Anna had privileged access to Mongkut’s harem and was the only Westerner to report on the city of women who lived sequestered behind the palace walls. She protested against their sexual subjugation and general lack of freedom, but she also admired a great many of the women she got to know, and not only for their moral courage. Some 9,000 women served the king, not merely as concubines or slaves, mothers to his many children, but as judges, scribes, artists and craftswomen. A female police force kept order, and proved to be as disciplined and as tough as any other militia.

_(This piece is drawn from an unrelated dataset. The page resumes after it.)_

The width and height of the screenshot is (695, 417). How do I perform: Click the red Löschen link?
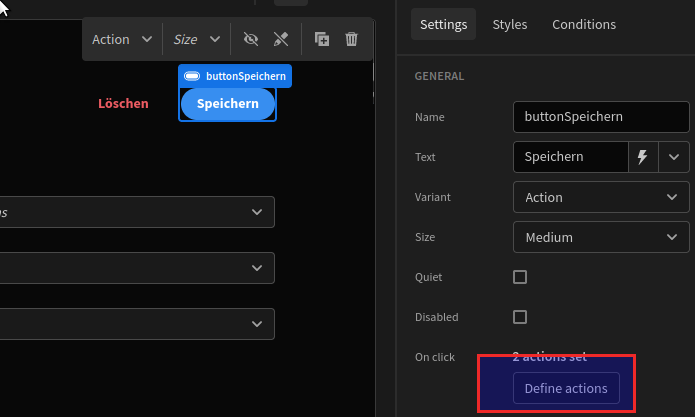[123, 104]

Anna’s five years in Siam were invigorating because of her interactions with the women of Mongkut’s court and with the king himself. Susan Morgan suggests that she struggled to make her life as rich and fulfilling after she left, reinventing herself again and again. In her writings about the women of the harem, she made a point of portraying Siamese women as something more than victims, even as she showed the terrible restrictions and punishments inflicted upon them. She lived long enough to become a powerful spokesperson for women’s rights and helped to found a women’s college in Nova Scotia. Getting to know her, I came to admire her all the more.
There’s a much later film about Anna, starring Jodie Foster and Chow Yun Fat. Not a musical, but a good and intelligent film. I’m not sure how accurate you’d find it, but it certainly presents both the lead characters as intelligent, formidable personalities that sparked off each other. Loved your review; the musical is a favourite of mine.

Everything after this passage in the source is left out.